— START OF Exercise input —
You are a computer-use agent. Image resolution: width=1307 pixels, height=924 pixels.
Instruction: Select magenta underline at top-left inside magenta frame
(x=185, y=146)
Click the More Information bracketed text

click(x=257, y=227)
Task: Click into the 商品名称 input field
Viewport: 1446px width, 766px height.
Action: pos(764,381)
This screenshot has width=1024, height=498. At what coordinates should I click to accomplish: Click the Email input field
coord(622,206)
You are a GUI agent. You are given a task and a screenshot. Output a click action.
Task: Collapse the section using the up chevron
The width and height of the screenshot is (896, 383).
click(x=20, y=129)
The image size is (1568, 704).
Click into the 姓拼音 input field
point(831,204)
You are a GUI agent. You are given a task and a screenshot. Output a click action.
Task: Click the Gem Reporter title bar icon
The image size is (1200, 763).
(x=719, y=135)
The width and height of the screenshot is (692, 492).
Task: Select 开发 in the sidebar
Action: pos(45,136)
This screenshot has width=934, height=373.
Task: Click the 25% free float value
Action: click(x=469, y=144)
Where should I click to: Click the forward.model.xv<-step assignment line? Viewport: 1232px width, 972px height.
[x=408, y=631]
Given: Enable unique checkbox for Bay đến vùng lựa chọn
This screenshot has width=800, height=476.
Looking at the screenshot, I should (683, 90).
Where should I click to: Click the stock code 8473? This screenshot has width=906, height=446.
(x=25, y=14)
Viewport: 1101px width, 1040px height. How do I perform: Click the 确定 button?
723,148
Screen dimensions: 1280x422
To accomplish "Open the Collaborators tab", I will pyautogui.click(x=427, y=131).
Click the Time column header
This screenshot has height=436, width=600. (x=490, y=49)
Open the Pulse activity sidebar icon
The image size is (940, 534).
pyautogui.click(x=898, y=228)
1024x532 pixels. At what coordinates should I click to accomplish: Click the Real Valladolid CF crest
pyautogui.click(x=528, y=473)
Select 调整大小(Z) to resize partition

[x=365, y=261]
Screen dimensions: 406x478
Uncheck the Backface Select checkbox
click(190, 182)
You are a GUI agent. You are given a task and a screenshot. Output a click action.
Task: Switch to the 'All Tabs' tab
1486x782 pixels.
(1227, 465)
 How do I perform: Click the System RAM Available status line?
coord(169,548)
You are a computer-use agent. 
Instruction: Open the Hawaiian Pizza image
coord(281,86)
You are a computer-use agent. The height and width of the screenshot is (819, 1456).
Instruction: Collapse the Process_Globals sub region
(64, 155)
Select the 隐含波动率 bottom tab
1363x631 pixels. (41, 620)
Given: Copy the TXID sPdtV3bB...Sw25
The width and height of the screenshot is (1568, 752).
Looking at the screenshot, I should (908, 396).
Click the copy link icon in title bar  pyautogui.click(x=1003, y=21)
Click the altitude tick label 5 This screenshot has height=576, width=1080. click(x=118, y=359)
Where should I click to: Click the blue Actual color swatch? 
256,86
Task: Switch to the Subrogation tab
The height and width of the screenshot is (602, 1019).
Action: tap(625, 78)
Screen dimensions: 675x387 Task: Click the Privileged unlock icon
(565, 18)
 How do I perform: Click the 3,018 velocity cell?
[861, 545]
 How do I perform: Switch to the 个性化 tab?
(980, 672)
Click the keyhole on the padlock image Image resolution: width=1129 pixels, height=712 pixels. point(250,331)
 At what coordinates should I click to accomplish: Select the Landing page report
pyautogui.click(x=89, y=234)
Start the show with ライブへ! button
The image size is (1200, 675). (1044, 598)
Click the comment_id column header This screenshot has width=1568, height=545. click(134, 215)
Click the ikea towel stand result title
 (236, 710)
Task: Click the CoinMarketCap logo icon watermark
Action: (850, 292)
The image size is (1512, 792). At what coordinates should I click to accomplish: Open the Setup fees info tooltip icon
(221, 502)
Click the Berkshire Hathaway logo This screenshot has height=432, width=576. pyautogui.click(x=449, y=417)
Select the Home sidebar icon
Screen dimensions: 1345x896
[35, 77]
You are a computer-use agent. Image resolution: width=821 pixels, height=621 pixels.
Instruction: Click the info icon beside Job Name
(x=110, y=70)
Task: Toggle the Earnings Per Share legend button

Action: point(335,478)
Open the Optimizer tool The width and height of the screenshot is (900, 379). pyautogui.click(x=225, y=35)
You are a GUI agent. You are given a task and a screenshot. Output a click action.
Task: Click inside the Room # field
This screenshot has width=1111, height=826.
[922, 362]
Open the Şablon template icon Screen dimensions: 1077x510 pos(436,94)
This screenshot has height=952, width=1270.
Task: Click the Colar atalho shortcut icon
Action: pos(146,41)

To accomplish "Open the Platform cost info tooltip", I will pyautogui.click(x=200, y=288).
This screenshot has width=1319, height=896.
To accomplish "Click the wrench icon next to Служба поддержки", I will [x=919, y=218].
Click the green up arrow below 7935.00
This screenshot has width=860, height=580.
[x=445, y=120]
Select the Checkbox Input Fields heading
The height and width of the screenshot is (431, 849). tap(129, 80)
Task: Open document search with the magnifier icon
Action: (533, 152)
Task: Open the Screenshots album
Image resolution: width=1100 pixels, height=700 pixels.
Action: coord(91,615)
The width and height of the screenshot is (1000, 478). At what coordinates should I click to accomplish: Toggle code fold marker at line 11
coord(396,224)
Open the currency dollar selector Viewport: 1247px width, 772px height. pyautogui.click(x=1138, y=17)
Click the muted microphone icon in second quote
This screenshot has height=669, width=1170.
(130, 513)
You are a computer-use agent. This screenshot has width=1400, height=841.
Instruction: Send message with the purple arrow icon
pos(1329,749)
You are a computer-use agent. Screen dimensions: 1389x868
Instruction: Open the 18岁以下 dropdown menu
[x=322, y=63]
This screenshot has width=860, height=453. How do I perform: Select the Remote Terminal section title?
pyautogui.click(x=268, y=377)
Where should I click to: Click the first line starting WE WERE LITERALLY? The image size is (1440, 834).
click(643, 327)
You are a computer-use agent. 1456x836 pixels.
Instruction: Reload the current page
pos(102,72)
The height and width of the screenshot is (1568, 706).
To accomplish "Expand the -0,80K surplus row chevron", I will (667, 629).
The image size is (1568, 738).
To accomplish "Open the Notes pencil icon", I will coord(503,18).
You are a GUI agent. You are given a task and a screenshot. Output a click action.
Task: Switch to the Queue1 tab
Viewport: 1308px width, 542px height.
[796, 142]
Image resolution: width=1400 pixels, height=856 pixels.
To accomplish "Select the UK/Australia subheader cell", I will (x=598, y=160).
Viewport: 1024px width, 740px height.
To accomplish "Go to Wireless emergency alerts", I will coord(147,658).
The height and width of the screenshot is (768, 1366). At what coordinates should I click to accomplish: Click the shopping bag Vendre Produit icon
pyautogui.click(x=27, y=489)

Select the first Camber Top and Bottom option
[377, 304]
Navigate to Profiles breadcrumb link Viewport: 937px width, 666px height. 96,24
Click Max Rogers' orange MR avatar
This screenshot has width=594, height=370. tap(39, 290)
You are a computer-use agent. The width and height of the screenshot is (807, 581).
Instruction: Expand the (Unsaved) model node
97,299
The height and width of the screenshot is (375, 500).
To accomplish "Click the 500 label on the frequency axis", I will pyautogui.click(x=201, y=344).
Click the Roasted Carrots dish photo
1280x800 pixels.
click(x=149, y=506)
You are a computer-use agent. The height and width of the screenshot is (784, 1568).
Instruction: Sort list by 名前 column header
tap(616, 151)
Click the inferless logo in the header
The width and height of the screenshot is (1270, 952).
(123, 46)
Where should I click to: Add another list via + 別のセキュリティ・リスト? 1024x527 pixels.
— END OF Exercise input —
Task prompt = Could you write out the entries unchanged, starting with the line that contains "Click the altitude" and going on through the line that contains "Action: (850, 292)", with both of those lines included?

The completed task =
Click the altitude tick label 5 This screenshot has height=576, width=1080. click(x=118, y=359)
Where should I click to: Click the blue Actual color swatch? 
256,86
Task: Switch to the Subrogation tab
The height and width of the screenshot is (602, 1019).
Action: tap(625, 78)
Screen dimensions: 675x387 Task: Click the Privileged unlock icon
(565, 18)
 How do I perform: Click the 3,018 velocity cell?
[861, 545]
 How do I perform: Switch to the 个性化 tab?
(980, 672)
Click the keyhole on the padlock image Image resolution: width=1129 pixels, height=712 pixels. point(250,331)
 At what coordinates should I click to accomplish: Select the Landing page report
pyautogui.click(x=89, y=234)
Start the show with ライブへ! button
The image size is (1200, 675). (1044, 598)
Click the comment_id column header This screenshot has width=1568, height=545. click(134, 215)
Click the ikea towel stand result title
 (236, 710)
Task: Click the CoinMarketCap logo icon watermark
Action: (850, 292)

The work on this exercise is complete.